What you need to do ▸ The span to copy runs from the line containing "Task: Open the blue 稿件名称 title link" to the last line below. Copy it exactly, with nothing else.

*** Opening Source information ***

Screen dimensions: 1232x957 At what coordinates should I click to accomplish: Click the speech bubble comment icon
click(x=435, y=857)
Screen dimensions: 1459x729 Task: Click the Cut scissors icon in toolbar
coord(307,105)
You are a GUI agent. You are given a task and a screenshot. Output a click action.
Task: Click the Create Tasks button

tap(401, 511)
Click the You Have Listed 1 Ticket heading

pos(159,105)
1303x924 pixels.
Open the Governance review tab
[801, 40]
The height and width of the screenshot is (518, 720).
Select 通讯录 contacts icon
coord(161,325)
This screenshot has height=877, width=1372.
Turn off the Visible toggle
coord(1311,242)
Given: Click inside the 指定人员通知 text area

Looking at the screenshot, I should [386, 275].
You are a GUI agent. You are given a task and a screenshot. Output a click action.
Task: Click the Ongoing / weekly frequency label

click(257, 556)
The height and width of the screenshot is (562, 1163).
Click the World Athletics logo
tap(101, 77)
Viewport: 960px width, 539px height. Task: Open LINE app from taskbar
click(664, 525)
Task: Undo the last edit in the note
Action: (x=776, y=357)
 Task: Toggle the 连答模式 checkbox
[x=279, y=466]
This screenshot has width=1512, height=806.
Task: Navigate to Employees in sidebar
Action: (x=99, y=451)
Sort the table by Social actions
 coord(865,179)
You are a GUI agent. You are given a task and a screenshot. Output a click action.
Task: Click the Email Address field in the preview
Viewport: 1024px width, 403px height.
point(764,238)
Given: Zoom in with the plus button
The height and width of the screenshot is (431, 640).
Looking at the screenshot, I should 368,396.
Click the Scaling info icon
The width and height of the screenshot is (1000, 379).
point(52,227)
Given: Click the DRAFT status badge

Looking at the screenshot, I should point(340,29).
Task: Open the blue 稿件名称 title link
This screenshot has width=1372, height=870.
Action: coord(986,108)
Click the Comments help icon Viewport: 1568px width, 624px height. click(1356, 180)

*** Closing Source information ***

Result for this exercise ▸
Task: Open the blue 稿件名称 title link
This screenshot has width=1372, height=870.
Action: coord(986,108)
Click the Comments help icon Viewport: 1568px width, 624px height. click(1356, 180)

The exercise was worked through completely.